▶ **WHAT YOU NEED TO DO**
Reproduce the items below word for word, without changing anything.

── EXTRACTED INFORMATION

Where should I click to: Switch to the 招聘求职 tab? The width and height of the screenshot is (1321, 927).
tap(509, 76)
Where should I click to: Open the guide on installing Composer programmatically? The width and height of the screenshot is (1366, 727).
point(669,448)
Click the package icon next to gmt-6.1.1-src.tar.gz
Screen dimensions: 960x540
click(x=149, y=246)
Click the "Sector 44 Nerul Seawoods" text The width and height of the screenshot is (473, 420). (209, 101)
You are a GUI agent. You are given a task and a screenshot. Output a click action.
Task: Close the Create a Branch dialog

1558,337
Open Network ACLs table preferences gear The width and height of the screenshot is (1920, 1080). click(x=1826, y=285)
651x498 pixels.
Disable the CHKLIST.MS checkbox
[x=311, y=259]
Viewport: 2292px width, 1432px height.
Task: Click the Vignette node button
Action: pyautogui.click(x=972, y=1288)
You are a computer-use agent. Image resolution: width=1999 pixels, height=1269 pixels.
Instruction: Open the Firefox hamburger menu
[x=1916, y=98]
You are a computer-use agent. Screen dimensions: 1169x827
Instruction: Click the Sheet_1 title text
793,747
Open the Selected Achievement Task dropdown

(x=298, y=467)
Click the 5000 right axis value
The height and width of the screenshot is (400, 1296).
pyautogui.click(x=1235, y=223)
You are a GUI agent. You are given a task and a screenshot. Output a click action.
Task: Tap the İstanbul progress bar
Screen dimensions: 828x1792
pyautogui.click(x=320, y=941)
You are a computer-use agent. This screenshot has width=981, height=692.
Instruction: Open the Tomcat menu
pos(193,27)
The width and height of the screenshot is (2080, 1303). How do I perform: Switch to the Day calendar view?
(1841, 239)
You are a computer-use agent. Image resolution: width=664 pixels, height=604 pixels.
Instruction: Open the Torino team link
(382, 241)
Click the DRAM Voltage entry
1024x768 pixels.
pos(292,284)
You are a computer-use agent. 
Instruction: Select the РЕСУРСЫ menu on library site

────

▶ **EXERCISE ANSWER**
Where should I click to: Switch to the 招聘求职 tab? The width and height of the screenshot is (1321, 927).
tap(509, 76)
Where should I click to: Open the guide on installing Composer programmatically? The width and height of the screenshot is (1366, 727).
point(669,448)
Click the package icon next to gmt-6.1.1-src.tar.gz
Screen dimensions: 960x540
click(x=149, y=246)
Click the "Sector 44 Nerul Seawoods" text The width and height of the screenshot is (473, 420). (209, 101)
You are a GUI agent. You are given a task and a screenshot. Output a click action.
Task: Close the Create a Branch dialog

1558,337
Open Network ACLs table preferences gear The width and height of the screenshot is (1920, 1080). click(x=1826, y=285)
651x498 pixels.
Disable the CHKLIST.MS checkbox
[x=311, y=259]
Viewport: 2292px width, 1432px height.
Task: Click the Vignette node button
Action: pyautogui.click(x=972, y=1288)
You are a computer-use agent. Image resolution: width=1999 pixels, height=1269 pixels.
Instruction: Open the Firefox hamburger menu
[x=1916, y=98]
You are a computer-use agent. Screen dimensions: 1169x827
Instruction: Click the Sheet_1 title text
793,747
Open the Selected Achievement Task dropdown

(x=298, y=467)
Click the 5000 right axis value
The height and width of the screenshot is (400, 1296).
pyautogui.click(x=1235, y=223)
You are a GUI agent. You are given a task and a screenshot. Output a click action.
Task: Tap the İstanbul progress bar
Screen dimensions: 828x1792
pyautogui.click(x=320, y=941)
You are a computer-use agent. This screenshot has width=981, height=692.
Instruction: Open the Tomcat menu
pos(193,27)
The width and height of the screenshot is (2080, 1303). How do I perform: Switch to the Day calendar view?
(1841, 239)
You are a computer-use agent. Image resolution: width=664 pixels, height=604 pixels.
Instruction: Open the Torino team link
(382, 241)
Click the DRAM Voltage entry
1024x768 pixels.
pos(292,284)
You are a computer-use agent. 
Instruction: Select the РЕСУРСЫ menu on library site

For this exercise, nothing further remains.